Target position items
* START *
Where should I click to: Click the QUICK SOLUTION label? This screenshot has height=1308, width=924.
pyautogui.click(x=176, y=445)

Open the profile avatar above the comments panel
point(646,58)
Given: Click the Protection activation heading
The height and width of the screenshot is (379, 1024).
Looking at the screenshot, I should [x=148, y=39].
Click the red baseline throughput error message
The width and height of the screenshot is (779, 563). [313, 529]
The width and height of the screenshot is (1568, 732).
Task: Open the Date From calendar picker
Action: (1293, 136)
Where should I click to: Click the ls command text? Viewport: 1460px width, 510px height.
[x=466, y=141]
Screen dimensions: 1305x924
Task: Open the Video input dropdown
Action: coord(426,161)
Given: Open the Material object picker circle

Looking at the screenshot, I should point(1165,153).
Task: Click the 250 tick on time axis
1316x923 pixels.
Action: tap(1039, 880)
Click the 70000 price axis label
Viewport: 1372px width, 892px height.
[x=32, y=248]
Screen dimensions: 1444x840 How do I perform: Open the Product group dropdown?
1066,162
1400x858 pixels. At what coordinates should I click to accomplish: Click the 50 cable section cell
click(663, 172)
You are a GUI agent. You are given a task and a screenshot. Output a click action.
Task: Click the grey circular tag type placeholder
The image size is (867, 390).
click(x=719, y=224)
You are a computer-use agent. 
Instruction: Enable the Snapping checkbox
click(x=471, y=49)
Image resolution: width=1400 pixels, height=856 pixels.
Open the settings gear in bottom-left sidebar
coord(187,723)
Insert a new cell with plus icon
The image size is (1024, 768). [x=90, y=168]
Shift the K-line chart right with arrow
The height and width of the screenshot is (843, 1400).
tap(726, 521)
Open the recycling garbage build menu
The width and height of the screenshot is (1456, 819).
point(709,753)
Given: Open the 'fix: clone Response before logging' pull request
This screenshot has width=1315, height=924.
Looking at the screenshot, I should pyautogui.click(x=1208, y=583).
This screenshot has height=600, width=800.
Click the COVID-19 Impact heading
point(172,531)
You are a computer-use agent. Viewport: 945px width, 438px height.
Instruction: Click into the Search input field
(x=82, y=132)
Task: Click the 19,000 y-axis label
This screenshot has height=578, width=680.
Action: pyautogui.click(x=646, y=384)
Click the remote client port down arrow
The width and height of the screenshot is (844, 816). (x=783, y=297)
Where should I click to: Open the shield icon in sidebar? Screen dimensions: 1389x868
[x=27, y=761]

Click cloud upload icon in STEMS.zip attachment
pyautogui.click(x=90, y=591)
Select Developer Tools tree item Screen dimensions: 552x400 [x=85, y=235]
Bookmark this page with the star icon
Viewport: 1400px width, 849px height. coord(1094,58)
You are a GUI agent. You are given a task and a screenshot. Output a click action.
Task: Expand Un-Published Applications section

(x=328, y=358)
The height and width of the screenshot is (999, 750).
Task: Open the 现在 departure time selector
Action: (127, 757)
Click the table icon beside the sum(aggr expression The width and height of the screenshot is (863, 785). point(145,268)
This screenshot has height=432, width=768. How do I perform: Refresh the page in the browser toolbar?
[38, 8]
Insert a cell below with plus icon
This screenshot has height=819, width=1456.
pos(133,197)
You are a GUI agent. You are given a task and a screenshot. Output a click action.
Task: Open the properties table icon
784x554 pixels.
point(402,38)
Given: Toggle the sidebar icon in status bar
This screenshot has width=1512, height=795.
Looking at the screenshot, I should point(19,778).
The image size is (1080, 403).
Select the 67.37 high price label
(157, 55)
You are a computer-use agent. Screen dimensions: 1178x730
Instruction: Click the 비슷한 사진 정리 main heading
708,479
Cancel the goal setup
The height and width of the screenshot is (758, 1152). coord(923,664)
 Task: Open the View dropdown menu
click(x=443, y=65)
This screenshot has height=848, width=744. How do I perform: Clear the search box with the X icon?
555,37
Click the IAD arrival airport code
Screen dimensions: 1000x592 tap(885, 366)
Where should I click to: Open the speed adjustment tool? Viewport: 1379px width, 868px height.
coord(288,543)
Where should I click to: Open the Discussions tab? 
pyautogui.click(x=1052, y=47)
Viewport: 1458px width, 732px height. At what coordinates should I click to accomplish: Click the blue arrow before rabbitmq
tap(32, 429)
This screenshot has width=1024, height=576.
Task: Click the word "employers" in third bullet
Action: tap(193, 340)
* END *
WORK INSTRUCTIONS –
Copy out every item above word for word, changing nothing.

RESULT OF THIS TASK –
Where should I click to: Click the QUICK SOLUTION label? This screenshot has height=1308, width=924.
pyautogui.click(x=176, y=445)

Open the profile avatar above the comments panel
point(646,58)
Given: Click the Protection activation heading
The height and width of the screenshot is (379, 1024).
Looking at the screenshot, I should [x=148, y=39].
Click the red baseline throughput error message
The width and height of the screenshot is (779, 563). [313, 529]
The width and height of the screenshot is (1568, 732).
Task: Open the Date From calendar picker
Action: (1293, 136)
Where should I click to: Click the ls command text? Viewport: 1460px width, 510px height.
[x=466, y=141]
Screen dimensions: 1305x924
Task: Open the Video input dropdown
Action: coord(426,161)
Given: Open the Material object picker circle

Looking at the screenshot, I should point(1165,153).
Task: Click the 250 tick on time axis
1316x923 pixels.
Action: tap(1039, 880)
Click the 70000 price axis label
Viewport: 1372px width, 892px height.
[x=32, y=248]
Screen dimensions: 1444x840 How do I perform: Open the Product group dropdown?
1066,162
1400x858 pixels. At what coordinates should I click to accomplish: Click the 50 cable section cell
click(663, 172)
You are a GUI agent. You are given a task and a screenshot. Output a click action.
Task: Click the grey circular tag type placeholder
The image size is (867, 390).
click(x=719, y=224)
You are a computer-use agent. 
Instruction: Enable the Snapping checkbox
click(x=471, y=49)
Image resolution: width=1400 pixels, height=856 pixels.
Open the settings gear in bottom-left sidebar
coord(187,723)
Insert a new cell with plus icon
The image size is (1024, 768). [x=90, y=168]
Shift the K-line chart right with arrow
The height and width of the screenshot is (843, 1400).
tap(726, 521)
Open the recycling garbage build menu
The width and height of the screenshot is (1456, 819).
point(709,753)
Given: Open the 'fix: clone Response before logging' pull request
This screenshot has width=1315, height=924.
Looking at the screenshot, I should pyautogui.click(x=1208, y=583).
This screenshot has height=600, width=800.
Click the COVID-19 Impact heading
point(172,531)
You are a computer-use agent. Viewport: 945px width, 438px height.
Instruction: Click into the Search input field
(x=82, y=132)
Task: Click the 19,000 y-axis label
This screenshot has height=578, width=680.
Action: pyautogui.click(x=646, y=384)
Click the remote client port down arrow
The width and height of the screenshot is (844, 816). (x=783, y=297)
Where should I click to: Open the shield icon in sidebar? Screen dimensions: 1389x868
[x=27, y=761]

Click cloud upload icon in STEMS.zip attachment
pyautogui.click(x=90, y=591)
Select Developer Tools tree item Screen dimensions: 552x400 [x=85, y=235]
Bookmark this page with the star icon
Viewport: 1400px width, 849px height. coord(1094,58)
You are a GUI agent. You are given a task and a screenshot. Output a click action.
Task: Expand Un-Published Applications section

(x=328, y=358)
The height and width of the screenshot is (999, 750).
Task: Open the 现在 departure time selector
Action: (127, 757)
Click the table icon beside the sum(aggr expression The width and height of the screenshot is (863, 785). point(145,268)
This screenshot has height=432, width=768. How do I perform: Refresh the page in the browser toolbar?
[38, 8]
Insert a cell below with plus icon
This screenshot has height=819, width=1456.
pos(133,197)
You are a GUI agent. You are given a task and a screenshot. Output a click action.
Task: Open the properties table icon
784x554 pixels.
point(402,38)
Given: Toggle the sidebar icon in status bar
This screenshot has width=1512, height=795.
Looking at the screenshot, I should point(19,778).
The image size is (1080, 403).
Select the 67.37 high price label
(157, 55)
You are a computer-use agent. Screen dimensions: 1178x730
Instruction: Click the 비슷한 사진 정리 main heading
708,479
Cancel the goal setup
The height and width of the screenshot is (758, 1152). coord(923,664)
 Task: Open the View dropdown menu
click(x=443, y=65)
This screenshot has height=848, width=744. How do I perform: Clear the search box with the X icon?
555,37
Click the IAD arrival airport code
Screen dimensions: 1000x592 tap(885, 366)
Where should I click to: Open the speed adjustment tool? Viewport: 1379px width, 868px height.
coord(288,543)
Where should I click to: Open the Discussions tab? 
pyautogui.click(x=1052, y=47)
Viewport: 1458px width, 732px height. At what coordinates should I click to accomplish: Click the blue arrow before rabbitmq
tap(32, 429)
This screenshot has width=1024, height=576.
Task: Click the word "employers" in third bullet
Action: tap(193, 340)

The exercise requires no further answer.